Gleichwohl ist dieser [Suchmaschinen-]Betreiber im Rahmen der Prüfung der Anwendungsvoraussetzungen von Art. 17 Abs. 3 Buchst. a der DSGVO nicht verpflichtet, bei der Suche nach Tatsachen, die von dem Auslistungsantrag nicht gestützt werden, aktiv mitzuwirken, um festzustellen, ob dieser Antrag stichhaltig ist. […] Würde man einem Suchmaschinenbetreiber eine solche Pflicht auferlegen, so bestünde die Gefahr einer abschreckenden Wirkung für die Ausübung der Freiheit der Meinungsäußerung und der Informationsfreiheit, wenn der Betreiber der Suchmaschine eine solche Auslistung nahezu systematisch vornähme, um zu vermeiden, dass er die Last der Ermittlung der Tatsachen zu tragen hat, die für die Feststellung der Richtigkeit oder Unrichtigkeit des aufgelisteten Inhalts relevant sind.

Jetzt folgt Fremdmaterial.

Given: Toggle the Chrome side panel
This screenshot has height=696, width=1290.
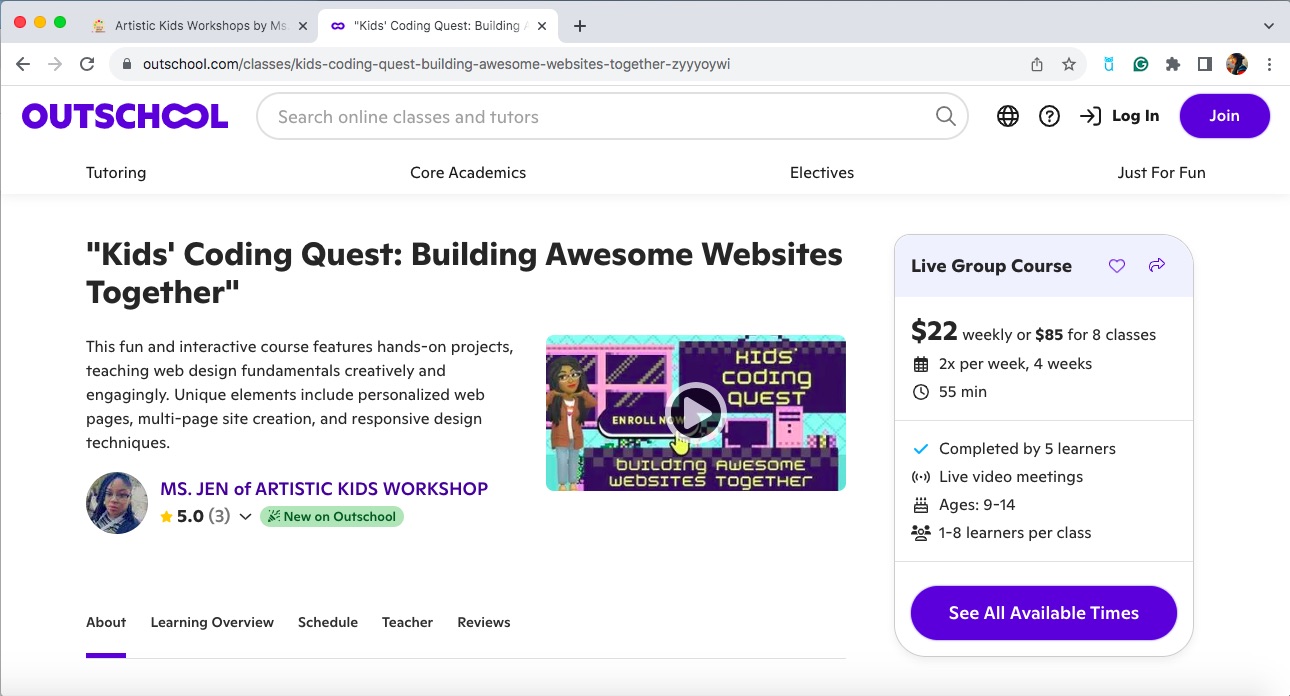Looking at the screenshot, I should point(1205,64).
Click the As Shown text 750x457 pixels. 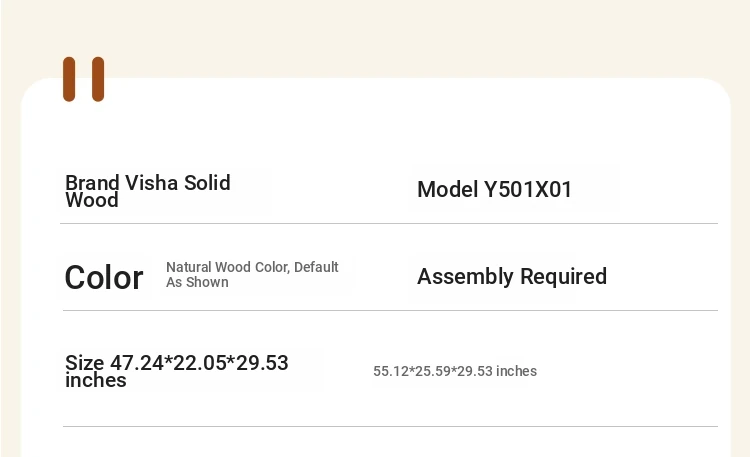(x=197, y=282)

Bezüglich der Fotos entschied das Gericht, dass Vorschaubilder in der Suchergebnisübersicht außerhalb des Kontextes ihrer Veröffentlichung stehen und deshalb nur einen geringen Informationswert haben. Somit ist die Löschung der Fotos abhängig davon, ob der im Zusammenhang veröffentlichte Artikel zu löschen ist. Ist der Artikel zu löschen, so müssen auch die Vorschaubilder entfernt werden, da ansonsten die praktische Wirksamkeit der Auslistung des Artikels untergraben werde.